# Factor x^4 - 2x^3 + 4x^2 - 6x + 3 into linear and quadratic terms knowing that -isqrt(3) is a zero?

## I think synthetic division might help. And also this is the real question, ignore the other question that looks very similar. Thanks.

Dec 9, 2017

$\left(x + i \sqrt{3}\right) \left(x - i \sqrt{3}\right) {\left(x - 1\right)}^{2}$

#### Explanation:

If $x = - i \sqrt{3}$ is zero of this polynomial, $x = i \sqrt{3}$ also zero of it.
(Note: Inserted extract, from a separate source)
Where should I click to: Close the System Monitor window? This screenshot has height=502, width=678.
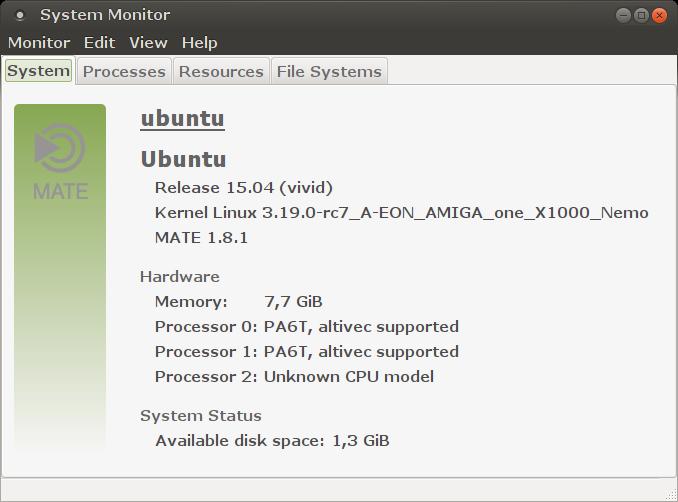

Hence $\left({x}^{2} + 3\right)$ is multiplier of it.

${x}^{4} - 2 {x}^{3} + 4 {x}^{2} - 6 x + 3$

=${x}^{4} + 3 {x}^{2} - 2 {x}^{3} - 6 x + {x}^{2} + 3$

=${x}^{2} \cdot \left({x}^{2} + 3\right) - 2 x \cdot \left({x}^{2} + 3\right) + {x}^{2} + 3$

=$\left({x}^{2} + 3\right) \cdot \left({x}^{2} - 2 x + 1\right)$

=$\left(x + i \sqrt{3}\right) \left(x - i \sqrt{3}\right) {\left(x - 1\right)}^{2}$